Gerek TTK’nın 1290. maddesi ve gerekse ... Sigortası Genel Şartlarının C-2.2. maddesi düzenlemesine göre sigorta şirketinin sorusu üzerine veya her hangi bir soru sorulmadan (dolayısı ile buna ilişkin bir form doldurulmadan) sigortalı, sözleşmesinin yapılması sırasında kendisinin bildiği ve sigortacının sözleşmeyi yapmamasını veya daha ağır şartlarla yapmasını gerektirecek bütün halleri sigortacıya bildirmekle yükümlü olup, şayet sigortalı tarafından var olan hastalık kasten bildirilmemiş ise sigortacının sözleşmeden cayma hakkı söz konusudur.
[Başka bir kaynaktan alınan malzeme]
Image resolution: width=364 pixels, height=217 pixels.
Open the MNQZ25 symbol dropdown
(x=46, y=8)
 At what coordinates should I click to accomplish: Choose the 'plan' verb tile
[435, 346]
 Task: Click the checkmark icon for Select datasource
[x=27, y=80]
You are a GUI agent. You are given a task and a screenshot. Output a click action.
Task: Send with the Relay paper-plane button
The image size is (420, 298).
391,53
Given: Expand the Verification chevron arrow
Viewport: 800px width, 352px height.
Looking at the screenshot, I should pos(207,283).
Somut olayda, taraflar arasındaki uyuşmazlık, poliçenin düzenlenmesi sırasında sigortalının hipertansiyon hastalığının olup olmadığı, sigortalının önceki hastalıkları ile ölümü arasında illiyet bağının olup olmadığı, bu hastalıkları kasten gizleyip gizlemediği, dolayısı ile ihbar yükümlülüğüne aykırı davranıp davranmadığı noktasında toplanmaktadır.
Yargılama sırasında alınan ATK raporunda; Sigortalının evinde öldüğü, ölüm anına ait ölüm sebebi ve mekanizmasını açıklayacak tıbbi belge bulunmadığı ve otopsi yapılarak dokularda mikroskobik incelemeler de yapılmadığından kişinin ölüm sebebi ve mekanizmasının tespit edilemediği belirtilmiştir. Mahkemece buna dayanılarak davanın kabulüne karar verilmişse de; varılan sonuç dosya kapsamına uygun düşmemektedir.
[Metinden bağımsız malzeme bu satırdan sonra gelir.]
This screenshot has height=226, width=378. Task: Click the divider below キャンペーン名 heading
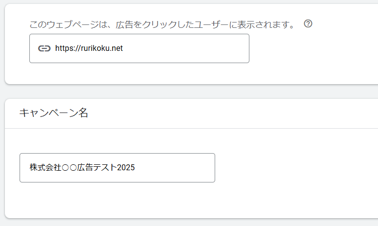click(191, 128)
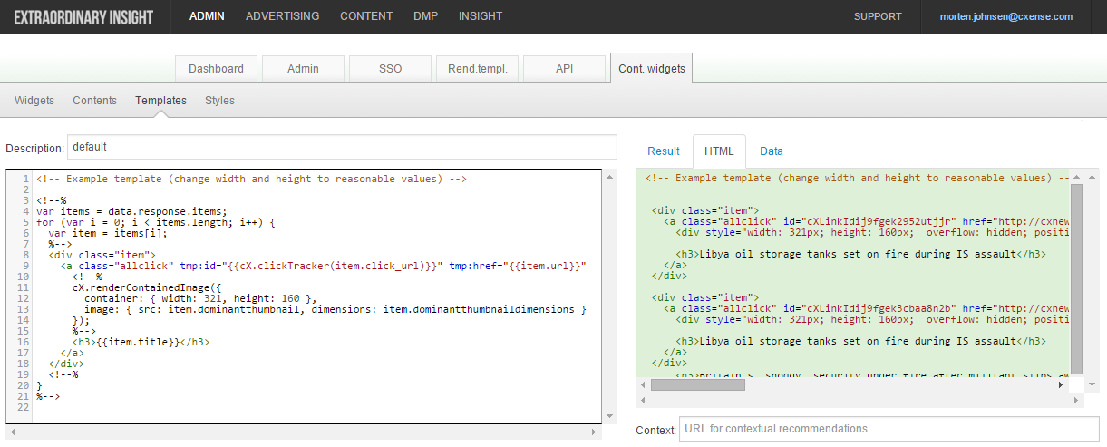This screenshot has height=447, width=1107.
Task: Open the ADMIN top menu
Action: pyautogui.click(x=207, y=16)
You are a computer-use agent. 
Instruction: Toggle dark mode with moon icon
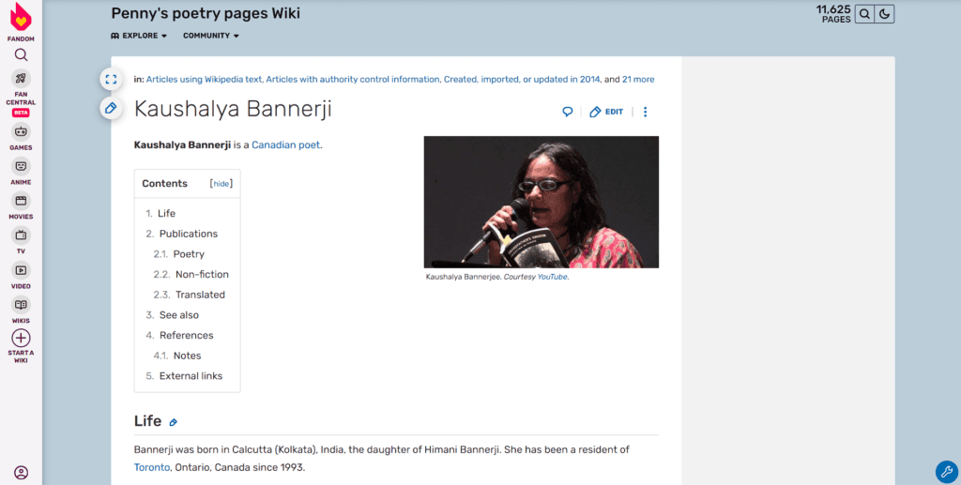point(884,14)
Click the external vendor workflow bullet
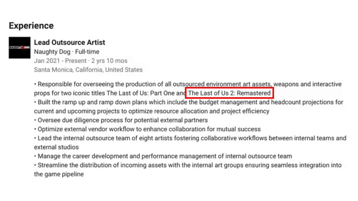The image size is (358, 201). (147, 129)
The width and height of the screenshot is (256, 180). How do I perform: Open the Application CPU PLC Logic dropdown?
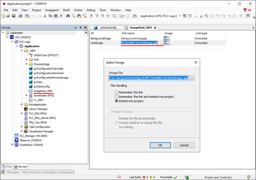click(180, 16)
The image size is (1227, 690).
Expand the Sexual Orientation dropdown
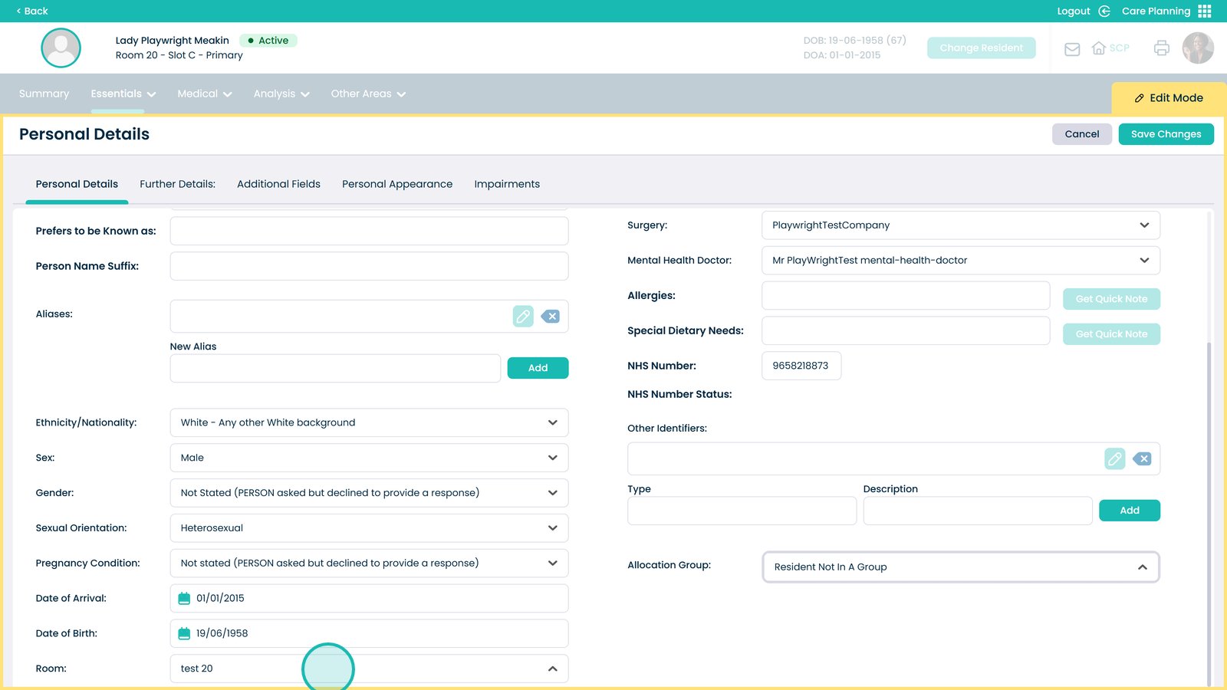coord(369,528)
Dosya içinde bulunan tıbbi geçmişe ilişkin bilgilerden; murisin 01/05/2007 tarihinden itibaren kronik akciğer hastası olduğu, 03/07/2010 tarihinden itibaren de hiperlidemi, hipertansiyon, diabet hastalıkları olduğu, dava konusu ... sigortası sözleşmeleri imzalanırken “ Önceki veya mevcut rahatsızlıklarım nedeniyle oluşacak tazminat tutarlarının ... Emeklilik A.Ş. tarafından ödenmeyeceğini kabul ediyorum” şeklinde beyanda bulunarak sigortalı muris tarafından imza edildiği anlaşılmıştır.
Davacıların murisi 2007 yılından beri kronik akciğer daha sonra da hipertansiyon rahatsızlığı sebebi ile ilgili takipte olup, TTK 1435,1439 ve 1440 maddelere göre beyan yükümlülüğüne aykırı davrandığının anlaşılmasına ve dava dışı murisin pulmoner hipertansiyon sebebi ile vefat ettiğinin ölüm belgesinde düzenlenmiş olmasına göre mahkemece davanın reddine karar verilmesi gerekirken yazılı olduğu şekilde hüküm kurulması doğru görülmemiştir.
SONUÇ:Yukarıda açıklanan nedenlerle davalı vekilinin temyiz itirazlarının kabulü ile hükmün BOZULMASINA, peşin alınan harcın istek halinde temyiz eden davalıya geri verilmesine 04/02/2019 gününde oybirliğiyle karar verildi.